Personal information
- Full name: Dennis Flores Cortés
- Date of birth: September 23, 1993 (age 32)
- Place of birth: Pasadena, California, U.S.
- Height: 5 ft 7 in (1.70 m)
- Position(s): Midfielder

Team information
- Current team: Cal FC
- Number: 10

Youth career
- 2009–2011: Arsenal FC (California)
- 2011–2013: Alianza De Futbol Hispano

Senior career*
- Years: Team / Apps / (Gls)
- 2013: León / 2 / (0)
- 2018: FC Golden State Force / 8 / (2)
- 2019–: Cal FC / 0 / (0)

International career^{‡}
- 2014: United States U23 / 1 / (1)

= Dennis Flores (soccer) =

American soccer player

Dennis Flores Cortés (born September 23, 1993) is an American soccer player who currently plays for Cal FC.

==Early life==
Flores was born in Pasadena, California. He is an American of Mexican descent.

==Career==

Playing for local clubs in California including U.S. Soccer Development Academy member Arsenal FC, Flores was encouraged to try out with Alianza de Futbol Hispano, an organization that gears to develop Hispanic soccer at the amateur level. Through Alianza de Futbol Hispano, Flores was able to display his game to scouts from various Mexican clubs.
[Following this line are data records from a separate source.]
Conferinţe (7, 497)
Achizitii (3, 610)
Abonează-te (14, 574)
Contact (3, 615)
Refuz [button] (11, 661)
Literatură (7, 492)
After impressing on a two-week trial with Club León of Liga MX, Flores signed a professional contract.

===Professional===
Flores made his professional league debut with León on March 8, 2014, as a substitute against Veracruz.

In 2018, he played with PDL club FC Golden State Force.

===International===
In August 2014, he debuted for the United States U23 against the Bahamas senior team, scoring one goal in a 5–1 victory.

Flores earned his first callup to the United States national team in January 2015.